Stored data entries
****************

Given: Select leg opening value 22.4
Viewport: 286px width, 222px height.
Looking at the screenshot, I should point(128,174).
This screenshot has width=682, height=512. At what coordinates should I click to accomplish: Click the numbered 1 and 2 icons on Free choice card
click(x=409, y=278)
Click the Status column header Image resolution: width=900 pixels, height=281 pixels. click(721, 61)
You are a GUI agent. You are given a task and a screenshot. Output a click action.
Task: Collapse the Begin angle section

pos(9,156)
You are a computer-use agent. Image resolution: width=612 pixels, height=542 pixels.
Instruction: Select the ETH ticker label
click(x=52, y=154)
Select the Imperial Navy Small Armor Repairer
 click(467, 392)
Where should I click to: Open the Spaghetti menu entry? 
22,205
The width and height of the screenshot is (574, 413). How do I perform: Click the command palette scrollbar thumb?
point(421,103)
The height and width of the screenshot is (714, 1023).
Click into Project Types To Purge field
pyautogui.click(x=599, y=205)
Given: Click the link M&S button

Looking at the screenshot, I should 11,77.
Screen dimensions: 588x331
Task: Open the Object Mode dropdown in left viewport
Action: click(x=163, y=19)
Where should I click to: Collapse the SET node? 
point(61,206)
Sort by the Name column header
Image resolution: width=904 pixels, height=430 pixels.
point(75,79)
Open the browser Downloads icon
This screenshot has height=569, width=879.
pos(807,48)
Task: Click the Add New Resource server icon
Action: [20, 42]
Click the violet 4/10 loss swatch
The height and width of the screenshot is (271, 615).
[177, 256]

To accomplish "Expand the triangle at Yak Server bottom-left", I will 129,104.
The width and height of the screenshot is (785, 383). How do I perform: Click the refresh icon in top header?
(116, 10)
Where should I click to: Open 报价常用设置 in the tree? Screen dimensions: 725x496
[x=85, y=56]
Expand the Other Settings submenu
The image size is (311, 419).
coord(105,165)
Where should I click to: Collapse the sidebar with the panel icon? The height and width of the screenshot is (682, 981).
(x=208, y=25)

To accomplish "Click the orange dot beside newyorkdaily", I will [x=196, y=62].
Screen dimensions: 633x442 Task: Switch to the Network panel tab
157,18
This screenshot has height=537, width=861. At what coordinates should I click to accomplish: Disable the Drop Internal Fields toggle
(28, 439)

****************

Task requirements: Please set down again, word for word, only the lines from the start of the entries through the line with "Sort by the Name column header", both ends included.

Response box:
Given: Select leg opening value 22.4
Viewport: 286px width, 222px height.
Looking at the screenshot, I should point(128,174).
This screenshot has width=682, height=512. At what coordinates should I click to accomplish: Click the numbered 1 and 2 icons on Free choice card
click(x=409, y=278)
Click the Status column header Image resolution: width=900 pixels, height=281 pixels. click(721, 61)
You are a GUI agent. You are given a task and a screenshot. Output a click action.
Task: Collapse the Begin angle section

pos(9,156)
You are a computer-use agent. Image resolution: width=612 pixels, height=542 pixels.
Instruction: Select the ETH ticker label
click(x=52, y=154)
Select the Imperial Navy Small Armor Repairer
 click(467, 392)
Where should I click to: Open the Spaghetti menu entry? 
22,205
The width and height of the screenshot is (574, 413). How do I perform: Click the command palette scrollbar thumb?
point(421,103)
The height and width of the screenshot is (714, 1023).
Click into Project Types To Purge field
pyautogui.click(x=599, y=205)
Given: Click the link M&S button

Looking at the screenshot, I should 11,77.
Screen dimensions: 588x331
Task: Open the Object Mode dropdown in left viewport
Action: click(x=163, y=19)
Where should I click to: Collapse the SET node? 
point(61,206)
Sort by the Name column header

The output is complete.